Continuity of care was assessed with a single question presented to the participants of the HeSSup survey, which is a major limitation of the study, enabling reporting bias. Although the participants reported a named GP twice, this does not guarantee that the identity of the GP had not been changed. Nevertheless, continuity of care has been shown to have a good face validity and should be determined subjectively, not objectively [2]. In Finland, a named and assigned GP is a concept representing continuity of care to the population. In previous studies, the concept has been shown to associate positively with satisfaction and the use of health care services (14, 15), which supports the adequateness of the use of only a single question.
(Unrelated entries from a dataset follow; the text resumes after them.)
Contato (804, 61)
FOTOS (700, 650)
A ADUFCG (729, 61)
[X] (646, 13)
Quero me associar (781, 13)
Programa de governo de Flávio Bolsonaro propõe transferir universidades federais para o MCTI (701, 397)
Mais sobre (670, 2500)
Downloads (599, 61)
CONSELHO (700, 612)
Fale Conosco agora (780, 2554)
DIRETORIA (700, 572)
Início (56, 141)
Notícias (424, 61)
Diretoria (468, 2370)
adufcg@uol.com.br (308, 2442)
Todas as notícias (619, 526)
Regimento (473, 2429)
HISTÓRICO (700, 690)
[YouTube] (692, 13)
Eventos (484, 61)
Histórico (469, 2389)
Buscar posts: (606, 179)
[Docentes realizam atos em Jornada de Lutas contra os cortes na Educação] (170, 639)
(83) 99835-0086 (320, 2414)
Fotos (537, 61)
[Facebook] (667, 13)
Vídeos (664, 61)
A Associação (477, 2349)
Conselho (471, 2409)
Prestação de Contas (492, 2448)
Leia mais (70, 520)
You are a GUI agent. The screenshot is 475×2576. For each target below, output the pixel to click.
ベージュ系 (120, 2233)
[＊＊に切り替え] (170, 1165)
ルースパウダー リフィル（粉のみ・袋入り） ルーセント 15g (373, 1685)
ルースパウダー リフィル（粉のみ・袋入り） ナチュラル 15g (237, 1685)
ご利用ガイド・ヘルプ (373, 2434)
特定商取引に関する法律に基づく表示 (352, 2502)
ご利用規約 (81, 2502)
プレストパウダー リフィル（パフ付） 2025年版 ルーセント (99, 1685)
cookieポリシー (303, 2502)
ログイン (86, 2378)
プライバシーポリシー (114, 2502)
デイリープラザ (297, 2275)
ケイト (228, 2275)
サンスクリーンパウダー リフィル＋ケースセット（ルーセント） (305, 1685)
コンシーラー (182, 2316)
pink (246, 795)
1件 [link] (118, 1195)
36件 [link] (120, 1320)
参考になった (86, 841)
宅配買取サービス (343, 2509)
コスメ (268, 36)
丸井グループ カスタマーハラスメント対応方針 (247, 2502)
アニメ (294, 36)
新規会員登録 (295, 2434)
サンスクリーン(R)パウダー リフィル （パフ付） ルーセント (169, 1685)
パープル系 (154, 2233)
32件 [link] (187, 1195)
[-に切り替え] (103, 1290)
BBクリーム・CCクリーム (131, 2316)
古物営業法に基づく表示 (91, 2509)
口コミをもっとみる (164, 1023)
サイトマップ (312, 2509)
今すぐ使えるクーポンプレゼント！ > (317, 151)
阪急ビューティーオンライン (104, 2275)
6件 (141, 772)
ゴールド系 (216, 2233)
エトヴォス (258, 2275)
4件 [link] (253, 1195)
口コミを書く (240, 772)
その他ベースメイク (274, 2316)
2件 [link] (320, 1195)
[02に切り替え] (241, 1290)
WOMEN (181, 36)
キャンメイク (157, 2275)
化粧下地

Despite efforts to build effective and high-quality primary health care in Finland, the system is in crisis. True continuity of care is not reached, and a named GP does not seem to decrease use of hospital services. Thus, the findings can be interpreted cautiously as indicating that particularly patients with a named GP more probably receive the services needed, whereas this is questionable for the rest. As forthcoming study topics, the association of a named GP with use of preventive services, emergency room visits, length of hospital stays, or mortality is suggested. The high quality of the Finnish health care system is jeopardized. In the environment of an on-going reform in Finland aiming at integration of health care and social service the resources for primary health care should be secured thus, enabling true continuity of care.

Conclusions

Continuity of care is widely known to prevent and decrease hospital use, although in Finland these benefits are not mediated to the population. The named GP is associated with an increase of hospital days, but in a multinomial analysis the association disappeared. Health related factors showed the strongest association with hospital days. From the perspective of the on-going Finnish health and social services reform, continuity of care should be emphasized.